_What is needed:_
Write the lines below as a JSON list of strings, with one string per line and no strings for blank lines.

_Given entries:_
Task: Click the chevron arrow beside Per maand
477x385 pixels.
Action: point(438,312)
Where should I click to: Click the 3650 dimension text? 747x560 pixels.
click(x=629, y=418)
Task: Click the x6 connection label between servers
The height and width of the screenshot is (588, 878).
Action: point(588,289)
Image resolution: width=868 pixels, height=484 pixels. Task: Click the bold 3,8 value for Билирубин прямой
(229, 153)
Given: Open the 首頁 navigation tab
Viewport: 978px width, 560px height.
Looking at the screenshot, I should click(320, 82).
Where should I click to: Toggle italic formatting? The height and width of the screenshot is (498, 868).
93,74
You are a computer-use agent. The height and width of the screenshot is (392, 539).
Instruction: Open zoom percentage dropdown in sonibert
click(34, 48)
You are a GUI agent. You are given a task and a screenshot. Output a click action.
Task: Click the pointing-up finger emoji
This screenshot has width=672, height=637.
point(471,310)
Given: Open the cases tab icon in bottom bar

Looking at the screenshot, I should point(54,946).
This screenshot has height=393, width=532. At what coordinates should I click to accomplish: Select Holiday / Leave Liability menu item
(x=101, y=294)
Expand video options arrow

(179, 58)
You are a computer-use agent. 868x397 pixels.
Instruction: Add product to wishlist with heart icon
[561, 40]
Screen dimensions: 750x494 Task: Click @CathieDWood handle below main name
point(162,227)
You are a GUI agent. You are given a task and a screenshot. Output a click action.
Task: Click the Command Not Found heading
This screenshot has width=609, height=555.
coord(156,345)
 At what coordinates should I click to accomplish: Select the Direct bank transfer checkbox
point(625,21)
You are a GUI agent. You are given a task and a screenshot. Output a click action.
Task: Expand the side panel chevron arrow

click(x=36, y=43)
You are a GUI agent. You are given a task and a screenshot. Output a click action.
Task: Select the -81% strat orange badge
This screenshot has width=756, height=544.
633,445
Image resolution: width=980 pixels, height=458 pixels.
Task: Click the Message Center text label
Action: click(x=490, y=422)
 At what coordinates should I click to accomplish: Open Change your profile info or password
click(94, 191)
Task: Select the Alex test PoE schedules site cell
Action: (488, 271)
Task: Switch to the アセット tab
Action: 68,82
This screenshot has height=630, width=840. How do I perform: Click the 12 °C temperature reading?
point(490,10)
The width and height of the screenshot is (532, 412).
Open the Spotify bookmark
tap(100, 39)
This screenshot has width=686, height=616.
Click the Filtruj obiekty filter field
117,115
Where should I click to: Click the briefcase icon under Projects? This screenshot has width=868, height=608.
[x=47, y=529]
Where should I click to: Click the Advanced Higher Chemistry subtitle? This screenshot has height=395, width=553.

_Final result:_
[
  "Task: Click the chevron arrow beside Per maand",
  "477x385 pixels.",
  "Action: point(438,312)",
  "Where should I click to: Click the 3650 dimension text? 747x560 pixels.",
  "click(x=629, y=418)",
  "Task: Click the x6 connection label between servers",
  "The height and width of the screenshot is (588, 878).",
  "Action: point(588,289)",
  "Image resolution: width=868 pixels, height=484 pixels. Task: Click the bold 3,8 value for Билирубин прямой",
  "(229, 153)",
  "Given: Open the 首頁 navigation tab",
  "Viewport: 978px width, 560px height.",
  "Looking at the screenshot, I should click(320, 82).",
  "Where should I click to: Toggle italic formatting? The height and width of the screenshot is (498, 868).",
  "93,74",
  "You are a computer-use agent. The height and width of the screenshot is (392, 539).",
  "Instruction: Open zoom percentage dropdown in sonibert",
  "click(34, 48)",
  "You are a GUI agent. You are given a task and a screenshot. Output a click action.",
  "Task: Click the pointing-up finger emoji",
  "This screenshot has width=672, height=637.",
  "point(471,310)",
  "Given: Open the cases tab icon in bottom bar",
  "Looking at the screenshot, I should point(54,946).",
  "This screenshot has height=393, width=532. At what coordinates should I click to accomplish: Select Holiday / Leave Liability menu item",
  "(x=101, y=294)",
  "Expand video options arrow",
  "(179, 58)",
  "You are a computer-use agent. 868x397 pixels.",
  "Instruction: Add product to wishlist with heart icon",
  "[561, 40]",
  "Screen dimensions: 750x494 Task: Click @CathieDWood handle below main name",
  "point(162,227)",
  "You are a GUI agent. You are given a task and a screenshot. Output a click action.",
  "Task: Click the Command Not Found heading",
  "This screenshot has width=609, height=555.",
  "coord(156,345)",
  " At what coordinates should I click to accomplish: Select the Direct bank transfer checkbox",
  "point(625,21)",
  "You are a GUI agent. You are given a task and a screenshot. Output a click action.",
  "Task: Expand the side panel chevron arrow",
  "click(x=36, y=43)",
  "You are a GUI agent. You are given a task and a screenshot. Output a click action.",
  "Task: Select the -81% strat orange badge",
  "This screenshot has width=756, height=544.",
  "633,445",
  "Image resolution: width=980 pixels, height=458 pixels.",
  "Task: Click the Message Center text label",
  "Action: click(x=490, y=422)",
  " At what coordinates should I click to accomplish: Open Change your profile info or password",
  "click(94, 191)",
  "Task: Select the Alex test PoE schedules site cell",
  "Action: (488, 271)",
  "Task: Switch to the アセット tab",
  "Action: 68,82",
  "This screenshot has height=630, width=840. How do I perform: Click the 12 °C temperature reading?",
  "point(490,10)",
  "The width and height of the screenshot is (532, 412).",
  "Open the Spotify bookmark",
  "tap(100, 39)",
  "This screenshot has width=686, height=616.",
  "Click the Filtruj obiekty filter field",
  "117,115",
  "Where should I click to: Click the briefcase icon under Projects? This screenshot has width=868, height=608.",
  "[x=47, y=529]",
  "Where should I click to: Click the Advanced Higher Chemistry subtitle? This screenshot has height=395, width=553."
]